Venezia 70. La prima regista saudita presiede il Leone del futuro

VENEZIA – Il Premio Venezia Opera Prima “Luigi De Laurentiis”, detto anche Leone del futuro,  assegna senza possibilità di ex aequo, tra i lungometraggi d’esordio nelle diverse sezioni competitive della Mostra, 100.000 dollari, messi a disposizione da Filmauro di Aurelio e Luigi De Laurentiis, divisi in parti uguali tra regista e produttore.

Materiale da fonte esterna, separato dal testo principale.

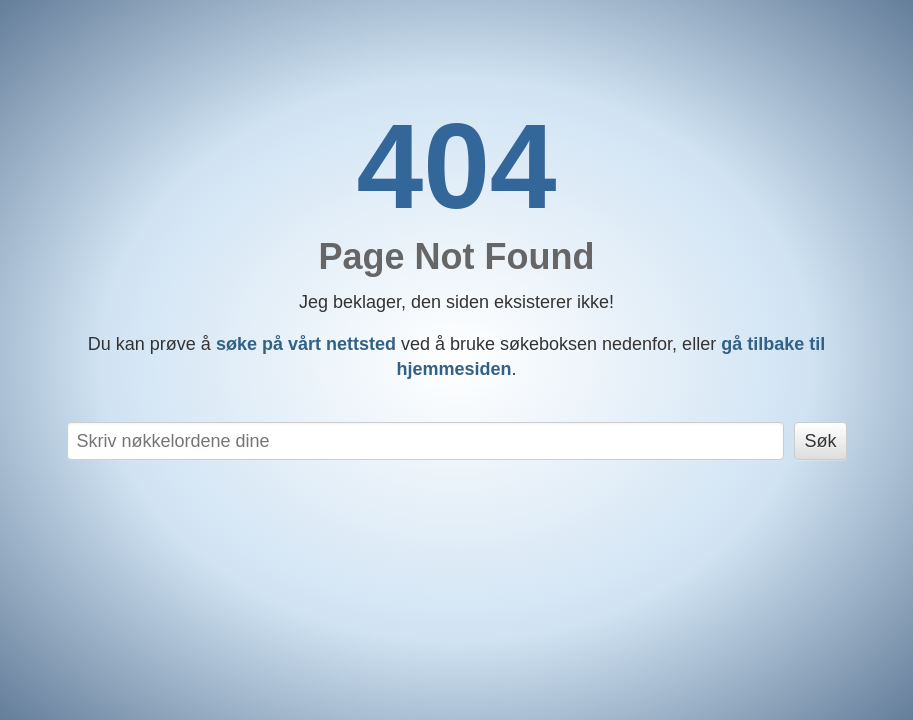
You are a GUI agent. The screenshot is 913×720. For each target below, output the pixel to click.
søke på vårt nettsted (306, 344)
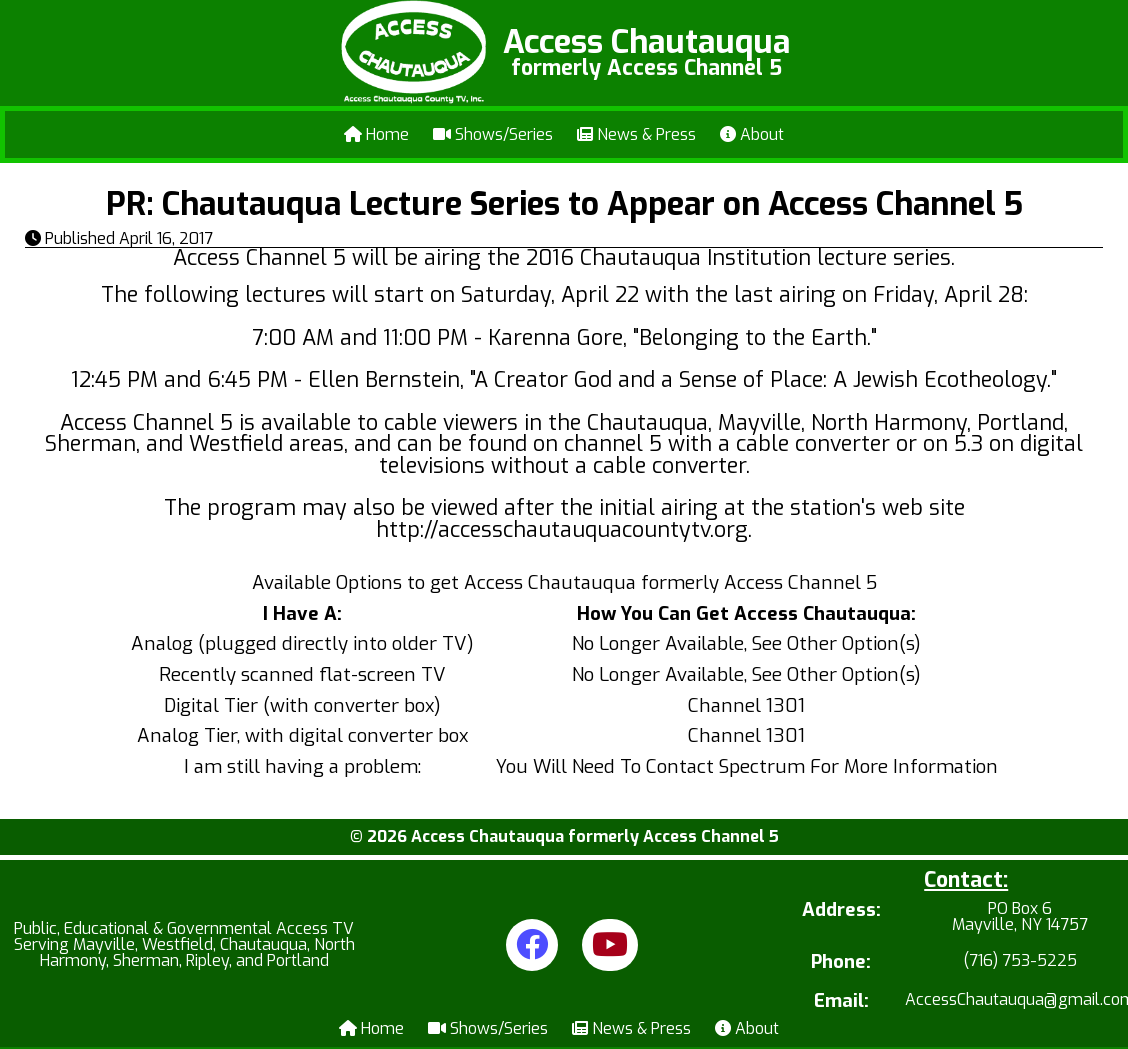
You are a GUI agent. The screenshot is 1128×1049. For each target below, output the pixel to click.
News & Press (636, 134)
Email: (841, 1001)
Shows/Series (493, 134)
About (752, 134)
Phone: (841, 962)
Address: (841, 911)
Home (376, 134)
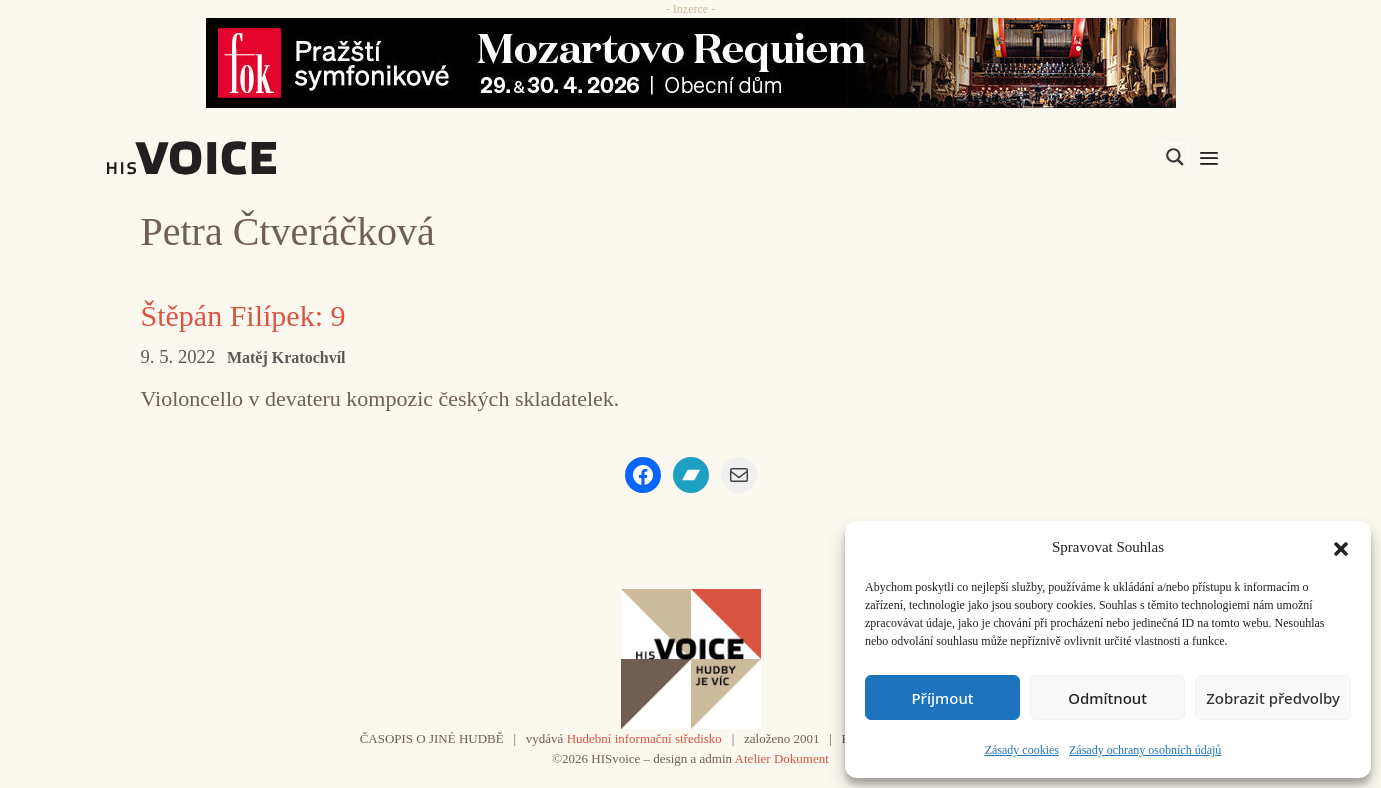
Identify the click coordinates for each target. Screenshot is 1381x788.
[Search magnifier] (1175, 157)
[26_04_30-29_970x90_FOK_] (690, 63)
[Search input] (1080, 157)
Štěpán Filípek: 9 (243, 315)
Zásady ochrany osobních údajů (1145, 750)
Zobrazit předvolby (1273, 698)
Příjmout (942, 698)
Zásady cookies (1022, 750)
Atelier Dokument (782, 758)
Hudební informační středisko (644, 738)
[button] (1341, 547)
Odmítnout (1107, 698)
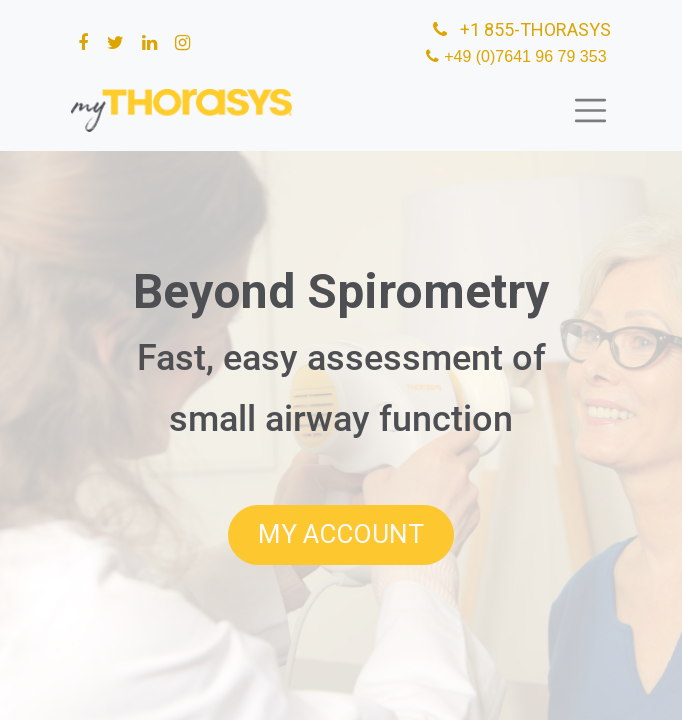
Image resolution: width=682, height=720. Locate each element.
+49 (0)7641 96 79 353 (527, 56)
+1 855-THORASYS (520, 29)
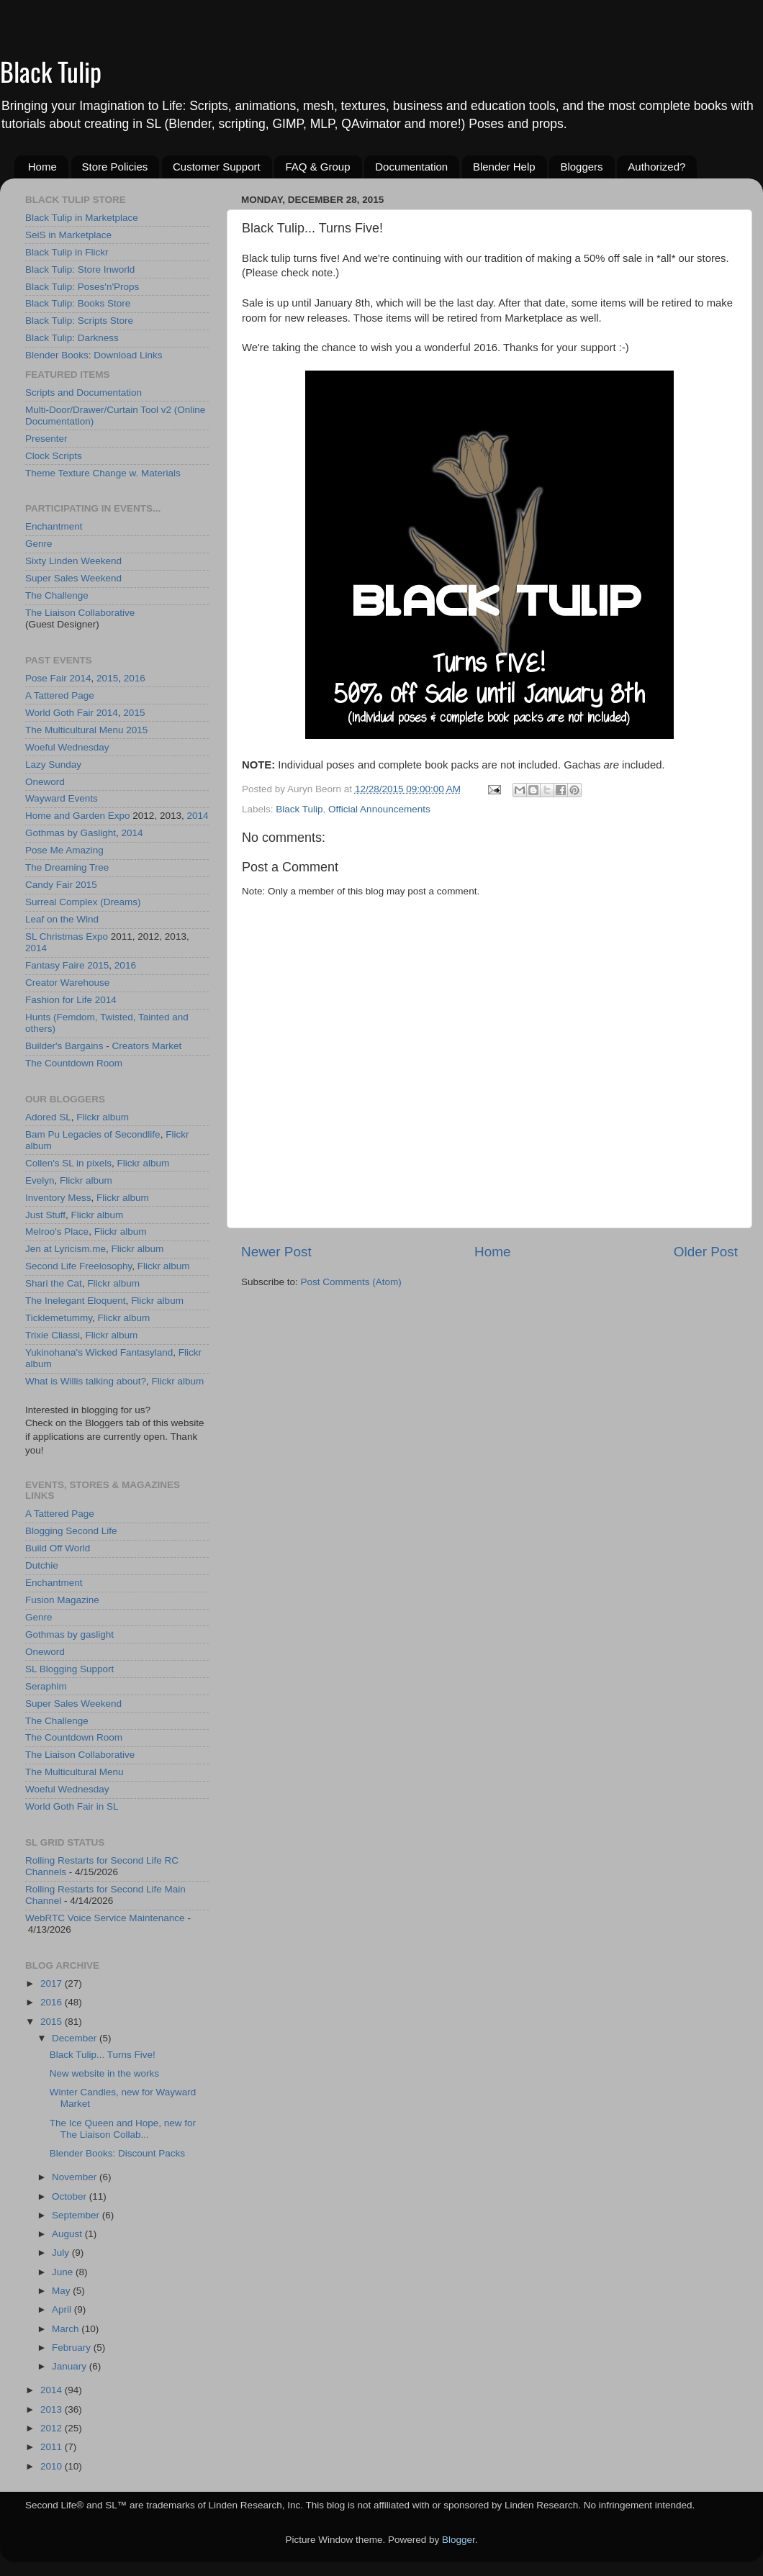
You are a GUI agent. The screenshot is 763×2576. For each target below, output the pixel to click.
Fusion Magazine (62, 1600)
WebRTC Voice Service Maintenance (105, 1918)
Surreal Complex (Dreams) (83, 902)
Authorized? (656, 166)
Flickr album (102, 1117)
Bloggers (581, 166)
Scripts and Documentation (83, 392)
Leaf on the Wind (62, 919)
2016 (134, 678)
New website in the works (104, 2073)
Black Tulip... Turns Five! (102, 2054)
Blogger (458, 2539)
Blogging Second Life (71, 1530)
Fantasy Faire (55, 965)
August (68, 2233)
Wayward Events (61, 798)
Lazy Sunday (53, 764)
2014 (80, 678)
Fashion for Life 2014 (71, 999)
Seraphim (46, 1686)
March (66, 2328)
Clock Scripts (53, 455)
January (70, 2366)
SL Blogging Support (69, 1669)
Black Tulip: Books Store (77, 303)
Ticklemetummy (58, 1317)
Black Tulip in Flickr (67, 252)
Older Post (706, 1251)
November (75, 2177)
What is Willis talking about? (85, 1381)
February (73, 2347)
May (62, 2290)
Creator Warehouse (67, 982)
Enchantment (54, 526)
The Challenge (57, 595)
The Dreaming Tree (67, 867)
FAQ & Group (317, 166)
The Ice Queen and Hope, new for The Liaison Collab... (123, 2129)
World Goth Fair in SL (72, 1806)
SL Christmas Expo (66, 936)
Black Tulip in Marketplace (81, 217)
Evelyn (40, 1180)
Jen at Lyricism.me (65, 1248)
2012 (52, 2428)
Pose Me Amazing (64, 850)
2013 (52, 2409)
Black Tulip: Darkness (72, 337)
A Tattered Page (59, 695)
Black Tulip (50, 71)
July (62, 2252)
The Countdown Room (73, 1063)
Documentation (411, 166)
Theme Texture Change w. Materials (103, 473)
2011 (52, 2446)
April (63, 2309)
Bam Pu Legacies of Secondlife (93, 1134)
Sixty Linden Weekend (73, 560)
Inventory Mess (58, 1197)
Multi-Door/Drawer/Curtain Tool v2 (98, 409)
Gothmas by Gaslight (70, 832)
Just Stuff (45, 1215)
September (77, 2215)
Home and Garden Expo (77, 815)
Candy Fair (49, 884)
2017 (52, 1983)
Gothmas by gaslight (69, 1634)
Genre (39, 543)
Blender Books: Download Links (94, 355)
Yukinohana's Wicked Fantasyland (99, 1352)
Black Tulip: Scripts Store (79, 320)
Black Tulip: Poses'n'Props (82, 286)
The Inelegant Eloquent (75, 1300)
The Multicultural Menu (74, 730)
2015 (107, 678)
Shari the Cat (53, 1283)
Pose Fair (46, 678)
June (64, 2272)
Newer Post (276, 1251)
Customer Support (217, 166)
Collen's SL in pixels (68, 1163)
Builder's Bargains (64, 1045)
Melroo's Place (57, 1231)
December (75, 2038)
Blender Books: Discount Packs (117, 2153)
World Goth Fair (59, 712)
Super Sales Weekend (73, 578)
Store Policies (115, 166)
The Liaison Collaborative (80, 612)
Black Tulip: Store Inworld (80, 269)
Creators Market (146, 1045)
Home (42, 166)
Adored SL (48, 1117)
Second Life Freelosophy (78, 1266)
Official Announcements (379, 809)
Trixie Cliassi (52, 1335)
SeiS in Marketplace (68, 235)
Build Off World (57, 1548)
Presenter (46, 438)
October (70, 2196)
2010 (52, 2466)
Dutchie (41, 1565)
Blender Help (504, 166)
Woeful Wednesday (67, 747)
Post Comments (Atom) (351, 1281)
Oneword (45, 781)
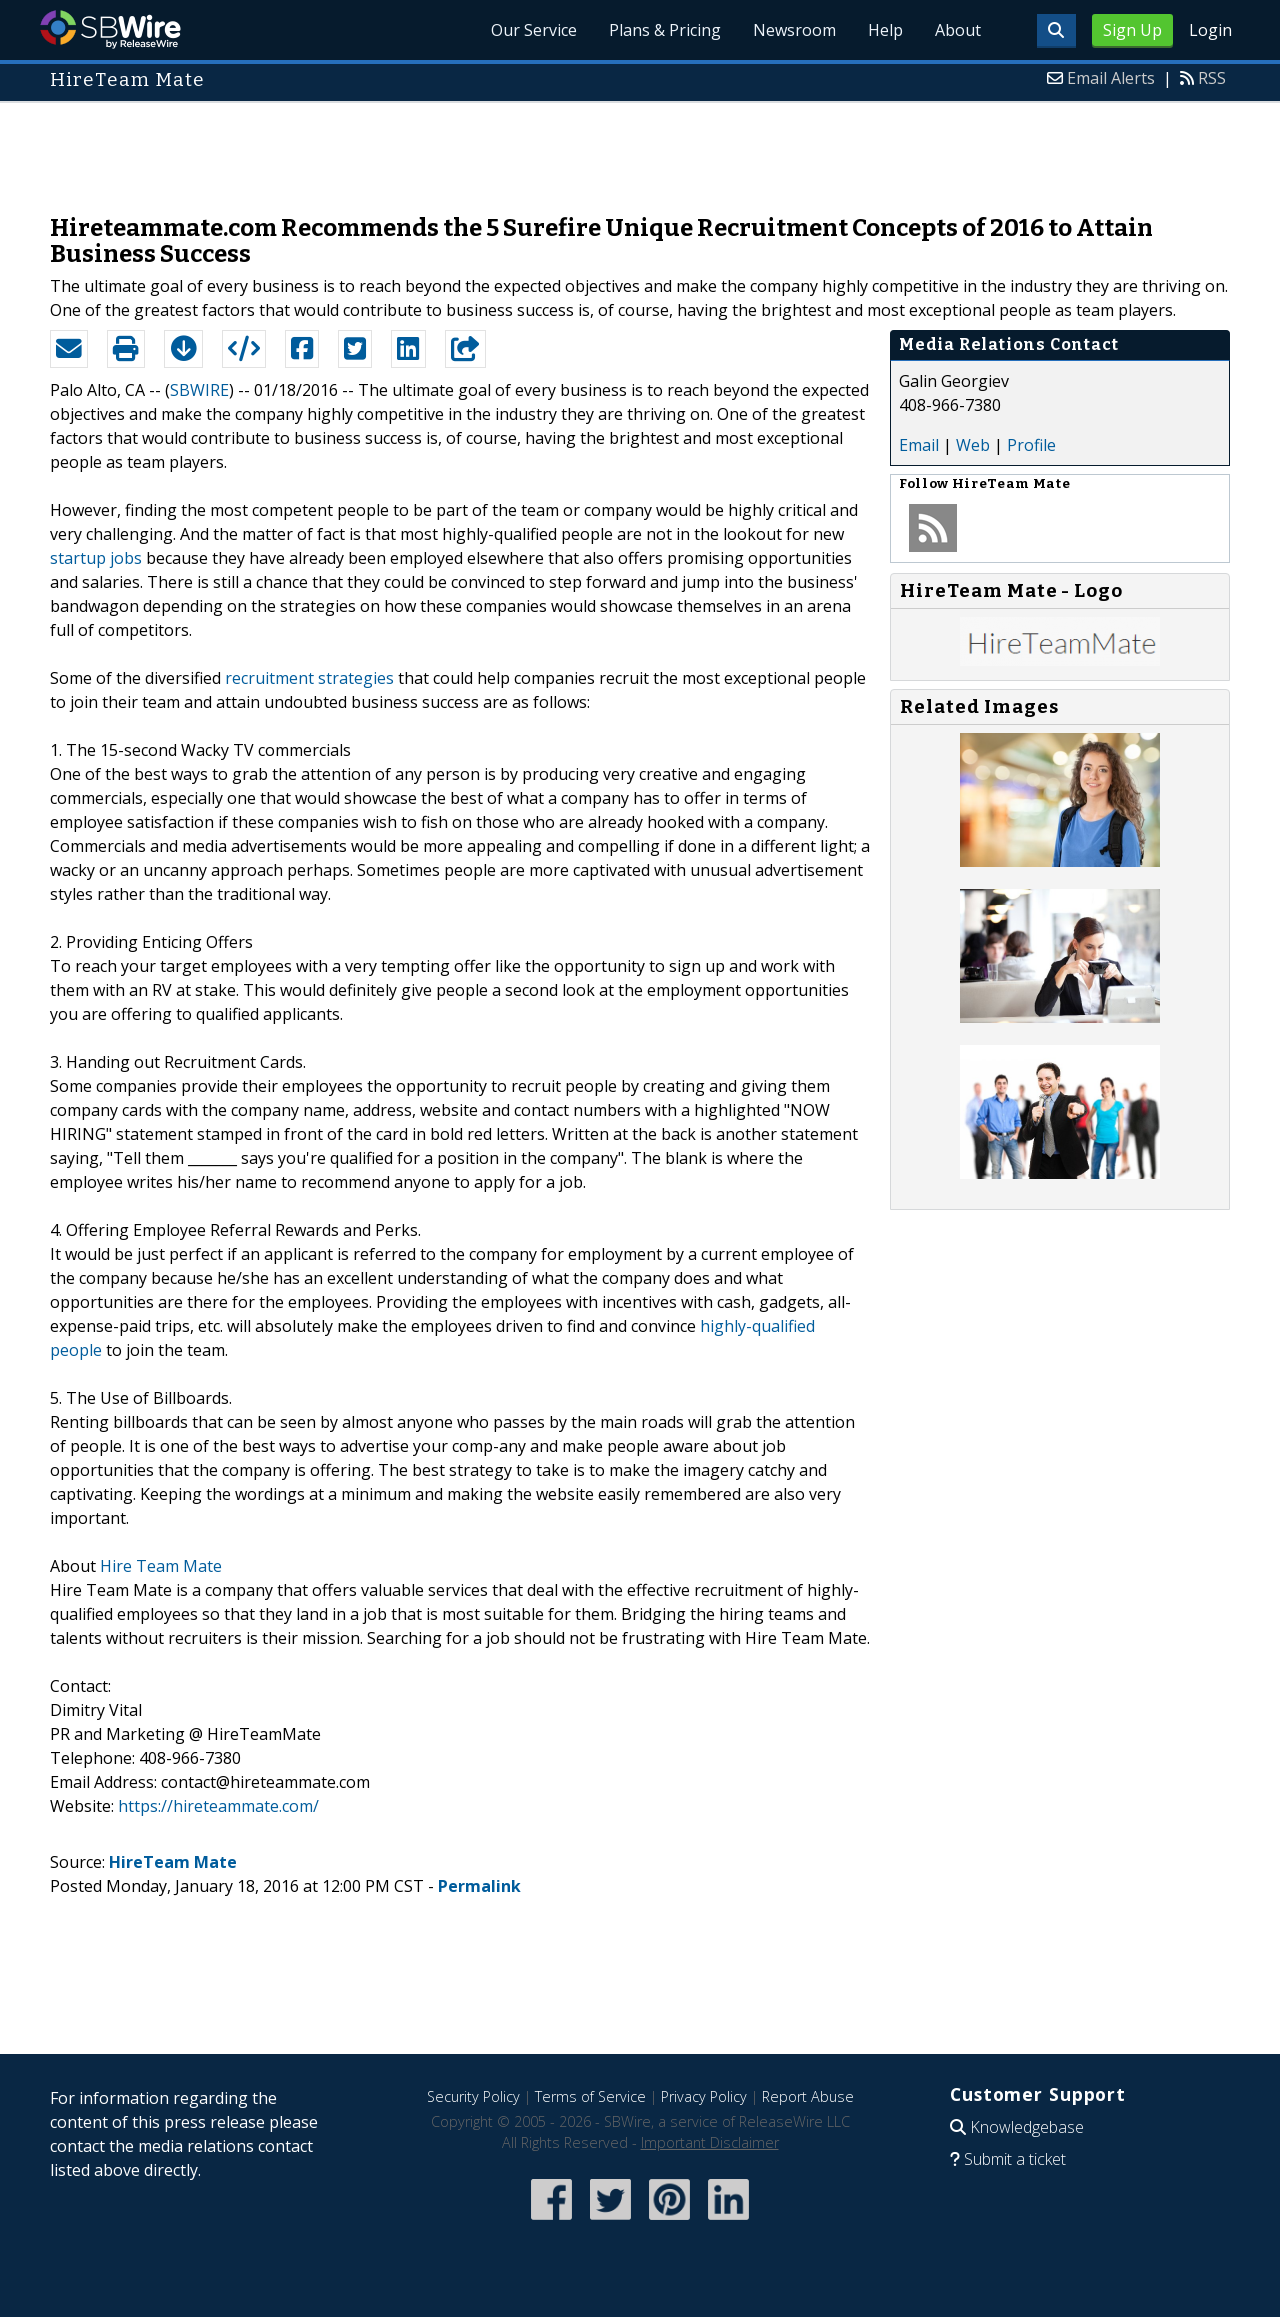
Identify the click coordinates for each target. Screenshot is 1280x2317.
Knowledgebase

Aiuto concreto e non indifferente, soprattutto di questi tempi. L’ultimo italiano a riceverlo è stato Guido Lombardi, nel 2011, con “Là-bas educazione criminale” che, ambientato a Castelvolturno, narra dell’impatto drammatico dei giovani immigrati africani con la camorra.

Presidente della Giuria internazionale, composta di sette giurati, del Premio Venezia Opera Prima “Luigi De Laurentiis”, quest’anno è   Haifaa Al Mansour, prima regista donna dell’Arabia Saudita. Il suo esordio nel lungometraggio, Wadjda (La bicicletta verde), primo film girato in Arabia Saudita, è stato lanciato alla 69ma Mostra di Venezia nella sezione Orizzonti con grande consenso critico, e continua a ottenere premi internazionali. Il successo di Wadjda ha indotto “Variety” a inserire Haifaa Al Mansour tra i “10 registi da tenere d’occhio” nel 2013, e ha portato nuova attenzione verso i film provenienti dalla regione araba.

Haifaa Al Mansour è nata nel 1974 in Arabia Saudita. E’ sposata con un diplomatico americano e ha due figli, con la famiglia per qualche anno ha vissuto nel Bahrain. Ha studiato letteratura  all’American University del Cairo e ha completato la sua formazione con un Master in studi cinematografici all’Università di Sidney. Il successo dei suoi cortometraggi, e dell’innovativo documentario Women Without Shadow (2005), ha influenzato una nuova onda di registi sauditi e ha posto sulle prime pagine la questione dell’apertura dei cinema nel suo Paese. In Arabia Saudita il suo lavoro è un atto di coraggiosa rottura con il passato: la Mansour è da una parte lodata e dall’altra vilipesa, per aver sollevato tematiche tabù e aver penetrato il muro di silenzio che circonda la vite segregate delle donne saudite.